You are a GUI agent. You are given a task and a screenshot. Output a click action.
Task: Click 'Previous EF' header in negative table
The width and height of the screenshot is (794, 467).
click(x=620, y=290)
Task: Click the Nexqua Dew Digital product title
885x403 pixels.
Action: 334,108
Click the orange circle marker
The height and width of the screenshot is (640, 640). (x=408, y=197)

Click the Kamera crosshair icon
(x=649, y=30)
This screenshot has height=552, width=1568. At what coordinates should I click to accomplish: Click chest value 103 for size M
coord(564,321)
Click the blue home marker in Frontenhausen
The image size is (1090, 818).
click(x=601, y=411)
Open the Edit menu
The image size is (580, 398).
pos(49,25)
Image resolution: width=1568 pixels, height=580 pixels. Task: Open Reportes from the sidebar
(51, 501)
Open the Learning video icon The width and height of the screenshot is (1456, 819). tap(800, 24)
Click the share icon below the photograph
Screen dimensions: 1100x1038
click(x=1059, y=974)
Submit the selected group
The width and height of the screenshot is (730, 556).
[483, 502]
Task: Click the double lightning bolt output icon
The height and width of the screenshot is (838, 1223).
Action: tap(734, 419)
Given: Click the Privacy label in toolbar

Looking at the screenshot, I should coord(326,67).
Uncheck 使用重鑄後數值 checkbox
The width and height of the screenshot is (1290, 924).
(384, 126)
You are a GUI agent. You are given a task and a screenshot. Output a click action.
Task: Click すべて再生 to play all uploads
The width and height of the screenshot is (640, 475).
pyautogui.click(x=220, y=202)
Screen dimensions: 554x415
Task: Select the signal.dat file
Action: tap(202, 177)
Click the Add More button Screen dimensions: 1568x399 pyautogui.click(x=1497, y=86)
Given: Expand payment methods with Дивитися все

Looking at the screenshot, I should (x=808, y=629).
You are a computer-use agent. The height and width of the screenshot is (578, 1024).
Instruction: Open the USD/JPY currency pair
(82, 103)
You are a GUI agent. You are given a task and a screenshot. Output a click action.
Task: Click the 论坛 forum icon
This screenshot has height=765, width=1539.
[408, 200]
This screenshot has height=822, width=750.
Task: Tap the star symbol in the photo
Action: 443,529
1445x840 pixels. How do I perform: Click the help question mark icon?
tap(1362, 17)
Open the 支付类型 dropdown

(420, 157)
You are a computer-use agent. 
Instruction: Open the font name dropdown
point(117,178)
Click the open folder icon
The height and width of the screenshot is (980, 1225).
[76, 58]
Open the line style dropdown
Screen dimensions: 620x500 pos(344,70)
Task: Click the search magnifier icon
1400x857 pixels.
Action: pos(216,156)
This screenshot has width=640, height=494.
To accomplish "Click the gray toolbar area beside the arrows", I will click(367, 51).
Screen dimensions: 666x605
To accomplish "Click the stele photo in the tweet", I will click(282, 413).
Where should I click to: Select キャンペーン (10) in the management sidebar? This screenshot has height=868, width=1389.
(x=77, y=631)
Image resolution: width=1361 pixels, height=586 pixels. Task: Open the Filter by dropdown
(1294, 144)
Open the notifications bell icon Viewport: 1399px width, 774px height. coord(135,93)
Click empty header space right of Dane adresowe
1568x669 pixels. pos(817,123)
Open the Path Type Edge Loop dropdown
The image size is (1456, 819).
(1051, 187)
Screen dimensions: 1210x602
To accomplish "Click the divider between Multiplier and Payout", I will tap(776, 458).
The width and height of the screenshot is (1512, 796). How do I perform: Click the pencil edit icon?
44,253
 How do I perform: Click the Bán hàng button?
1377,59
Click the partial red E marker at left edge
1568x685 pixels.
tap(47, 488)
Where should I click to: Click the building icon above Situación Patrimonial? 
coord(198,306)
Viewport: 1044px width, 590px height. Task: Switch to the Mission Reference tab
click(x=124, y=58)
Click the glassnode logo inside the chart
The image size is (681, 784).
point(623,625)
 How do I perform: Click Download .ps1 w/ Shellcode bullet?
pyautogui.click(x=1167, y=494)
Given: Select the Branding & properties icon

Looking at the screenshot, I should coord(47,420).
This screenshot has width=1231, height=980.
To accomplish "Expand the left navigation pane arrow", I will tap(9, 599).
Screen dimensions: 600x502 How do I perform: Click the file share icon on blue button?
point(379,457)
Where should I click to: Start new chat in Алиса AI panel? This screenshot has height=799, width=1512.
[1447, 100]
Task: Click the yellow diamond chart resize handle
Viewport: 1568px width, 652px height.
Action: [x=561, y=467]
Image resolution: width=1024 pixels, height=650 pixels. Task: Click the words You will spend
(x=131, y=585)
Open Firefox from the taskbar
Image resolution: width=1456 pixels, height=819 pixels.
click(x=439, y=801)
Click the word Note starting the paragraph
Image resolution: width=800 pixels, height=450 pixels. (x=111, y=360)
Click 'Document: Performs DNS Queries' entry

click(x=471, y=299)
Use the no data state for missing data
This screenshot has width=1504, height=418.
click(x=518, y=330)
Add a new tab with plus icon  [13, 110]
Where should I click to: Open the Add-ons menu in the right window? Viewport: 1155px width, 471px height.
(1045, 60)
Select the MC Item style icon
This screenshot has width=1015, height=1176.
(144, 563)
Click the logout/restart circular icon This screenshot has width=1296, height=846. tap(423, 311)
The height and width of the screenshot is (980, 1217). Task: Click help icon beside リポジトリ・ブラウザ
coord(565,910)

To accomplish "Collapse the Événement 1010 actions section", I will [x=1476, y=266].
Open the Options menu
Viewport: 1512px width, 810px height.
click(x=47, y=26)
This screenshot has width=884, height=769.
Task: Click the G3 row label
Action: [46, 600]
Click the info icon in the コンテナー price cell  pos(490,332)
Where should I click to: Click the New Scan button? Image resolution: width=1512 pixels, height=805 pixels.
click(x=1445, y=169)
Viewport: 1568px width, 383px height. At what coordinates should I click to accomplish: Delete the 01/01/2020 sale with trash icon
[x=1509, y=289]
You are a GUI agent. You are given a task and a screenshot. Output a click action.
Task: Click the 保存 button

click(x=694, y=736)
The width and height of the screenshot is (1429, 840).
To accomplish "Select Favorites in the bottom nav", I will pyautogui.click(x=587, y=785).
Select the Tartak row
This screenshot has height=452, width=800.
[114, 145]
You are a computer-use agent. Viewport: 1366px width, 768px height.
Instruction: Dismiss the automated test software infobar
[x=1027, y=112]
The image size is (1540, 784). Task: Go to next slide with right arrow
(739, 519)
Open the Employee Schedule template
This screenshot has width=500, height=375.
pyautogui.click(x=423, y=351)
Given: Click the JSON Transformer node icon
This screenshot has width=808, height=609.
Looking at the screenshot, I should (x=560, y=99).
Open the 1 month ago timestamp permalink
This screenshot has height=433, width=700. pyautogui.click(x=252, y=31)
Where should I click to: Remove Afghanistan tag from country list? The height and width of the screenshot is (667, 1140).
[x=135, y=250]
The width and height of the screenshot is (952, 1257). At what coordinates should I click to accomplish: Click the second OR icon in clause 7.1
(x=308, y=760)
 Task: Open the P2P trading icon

----------------

**Instruction:** Reproduce all of the rows above, putting "Goal" in place of each occurrence of "Instruction" and keeping every other character as it is.

**Task result:**
You are a GUI agent. You are given a task and a screenshot. Output a click action.
Task: Click 'Previous EF' header in negative table
The width and height of the screenshot is (794, 467).
click(x=620, y=290)
Task: Click the Nexqua Dew Digital product title
885x403 pixels.
Action: 334,108
Click the orange circle marker
The height and width of the screenshot is (640, 640). (x=408, y=197)

Click the Kamera crosshair icon
(x=649, y=30)
This screenshot has height=552, width=1568. At what coordinates should I click to accomplish: Click chest value 103 for size M
coord(564,321)
Click the blue home marker in Frontenhausen
The image size is (1090, 818).
click(x=601, y=411)
Open the Edit menu
The image size is (580, 398).
pos(49,25)
Image resolution: width=1568 pixels, height=580 pixels. Task: Open Reportes from the sidebar
(51, 501)
Open the Learning video icon The width and height of the screenshot is (1456, 819). tap(800, 24)
Click the share icon below the photograph
Screen dimensions: 1100x1038
click(x=1059, y=974)
Submit the selected group
The width and height of the screenshot is (730, 556).
[483, 502]
Task: Click the double lightning bolt output icon
The height and width of the screenshot is (838, 1223).
Action: tap(734, 419)
Given: Click the Privacy label in toolbar

Looking at the screenshot, I should coord(326,67).
Uncheck 使用重鑄後數值 checkbox
The width and height of the screenshot is (1290, 924).
(384, 126)
You are a GUI agent. You are given a task and a screenshot. Output a click action.
Task: Click すべて再生 to play all uploads
The width and height of the screenshot is (640, 475).
pyautogui.click(x=220, y=202)
Screen dimensions: 554x415
Task: Select the signal.dat file
Action: tap(202, 177)
Click the Add More button Screen dimensions: 1568x399 pyautogui.click(x=1497, y=86)
Given: Expand payment methods with Дивитися все

Looking at the screenshot, I should (x=808, y=629).
You are a computer-use agent. The height and width of the screenshot is (578, 1024).
Goal: Open the USD/JPY currency pair
(82, 103)
You are a GUI agent. You are given a task and a screenshot. Output a click action.
Task: Click the 论坛 forum icon
This screenshot has height=765, width=1539.
[408, 200]
This screenshot has height=822, width=750.
Task: Tap the star symbol in the photo
Action: 443,529
1445x840 pixels. How do I perform: Click the help question mark icon?
tap(1362, 17)
Open the 支付类型 dropdown

(420, 157)
You are a computer-use agent. 
Goal: Open the font name dropdown
point(117,178)
Click the open folder icon
The height and width of the screenshot is (980, 1225).
[76, 58]
Open the line style dropdown
Screen dimensions: 620x500 pos(344,70)
Task: Click the search magnifier icon
1400x857 pixels.
Action: pos(216,156)
This screenshot has width=640, height=494.
To accomplish "Click the gray toolbar area beside the arrows", I will click(367, 51).
Screen dimensions: 666x605
To accomplish "Click the stele photo in the tweet", I will click(282, 413).
Where should I click to: Select キャンペーン (10) in the management sidebar? This screenshot has height=868, width=1389.
(x=77, y=631)
Image resolution: width=1361 pixels, height=586 pixels. Task: Open the Filter by dropdown
(1294, 144)
Open the notifications bell icon Viewport: 1399px width, 774px height. coord(135,93)
Click empty header space right of Dane adresowe
1568x669 pixels. pos(817,123)
Open the Path Type Edge Loop dropdown
The image size is (1456, 819).
(1051, 187)
Screen dimensions: 1210x602
To accomplish "Click the divider between Multiplier and Payout", I will tap(776, 458).
The width and height of the screenshot is (1512, 796). How do I perform: Click the pencil edit icon?
44,253
 How do I perform: Click the Bán hàng button?
1377,59
Click the partial red E marker at left edge
1568x685 pixels.
tap(47, 488)
Where should I click to: Click the building icon above Situación Patrimonial? 
coord(198,306)
Viewport: 1044px width, 590px height. Task: Switch to the Mission Reference tab
click(x=124, y=58)
Click the glassnode logo inside the chart
The image size is (681, 784).
point(623,625)
 How do I perform: Click Download .ps1 w/ Shellcode bullet?
pyautogui.click(x=1167, y=494)
Given: Select the Branding & properties icon

Looking at the screenshot, I should coord(47,420).
This screenshot has width=1231, height=980.
To accomplish "Expand the left navigation pane arrow", I will tap(9, 599).
Screen dimensions: 600x502 How do I perform: Click the file share icon on blue button?
point(379,457)
Where should I click to: Start new chat in Алиса AI panel? This screenshot has height=799, width=1512.
[1447, 100]
Task: Click the yellow diamond chart resize handle
Viewport: 1568px width, 652px height.
Action: [x=561, y=467]
Image resolution: width=1024 pixels, height=650 pixels. Task: Click the words You will spend
(x=131, y=585)
Open Firefox from the taskbar
Image resolution: width=1456 pixels, height=819 pixels.
click(x=439, y=801)
Click the word Note starting the paragraph
Image resolution: width=800 pixels, height=450 pixels. (x=111, y=360)
Click 'Document: Performs DNS Queries' entry

click(x=471, y=299)
Use the no data state for missing data
This screenshot has width=1504, height=418.
click(x=518, y=330)
Add a new tab with plus icon  [13, 110]
Where should I click to: Open the Add-ons menu in the right window? Viewport: 1155px width, 471px height.
(1045, 60)
Select the MC Item style icon
This screenshot has width=1015, height=1176.
(144, 563)
Click the logout/restart circular icon This screenshot has width=1296, height=846. tap(423, 311)
The height and width of the screenshot is (980, 1217). Task: Click help icon beside リポジトリ・ブラウザ
coord(565,910)

To accomplish "Collapse the Événement 1010 actions section", I will [x=1476, y=266].
Open the Options menu
Viewport: 1512px width, 810px height.
click(x=47, y=26)
This screenshot has width=884, height=769.
Task: Click the G3 row label
Action: [46, 600]
Click the info icon in the コンテナー price cell  pos(490,332)
Where should I click to: Click the New Scan button? Image resolution: width=1512 pixels, height=805 pixels.
click(x=1445, y=169)
Viewport: 1568px width, 383px height. At what coordinates should I click to accomplish: Delete the 01/01/2020 sale with trash icon
[x=1509, y=289]
You are a GUI agent. You are given a task and a screenshot. Output a click action.
Task: Click the 保存 button

click(x=694, y=736)
The width and height of the screenshot is (1429, 840).
To accomplish "Select Favorites in the bottom nav", I will pyautogui.click(x=587, y=785).
Select the Tartak row
This screenshot has height=452, width=800.
[114, 145]
You are a computer-use agent. Viewport: 1366px width, 768px height.
Goal: Dismiss the automated test software infobar
[x=1027, y=112]
The image size is (1540, 784). Task: Go to next slide with right arrow
(739, 519)
Open the Employee Schedule template
This screenshot has width=500, height=375.
pyautogui.click(x=423, y=351)
Given: Click the JSON Transformer node icon
This screenshot has width=808, height=609.
Looking at the screenshot, I should (x=560, y=99).
Open the 1 month ago timestamp permalink
This screenshot has height=433, width=700. pyautogui.click(x=252, y=31)
Where should I click to: Remove Afghanistan tag from country list? The height and width of the screenshot is (667, 1140).
[x=135, y=250]
The width and height of the screenshot is (952, 1257). At what coordinates should I click to accomplish: Click the second OR icon in clause 7.1
(x=308, y=760)
 Task: Open the P2P trading icon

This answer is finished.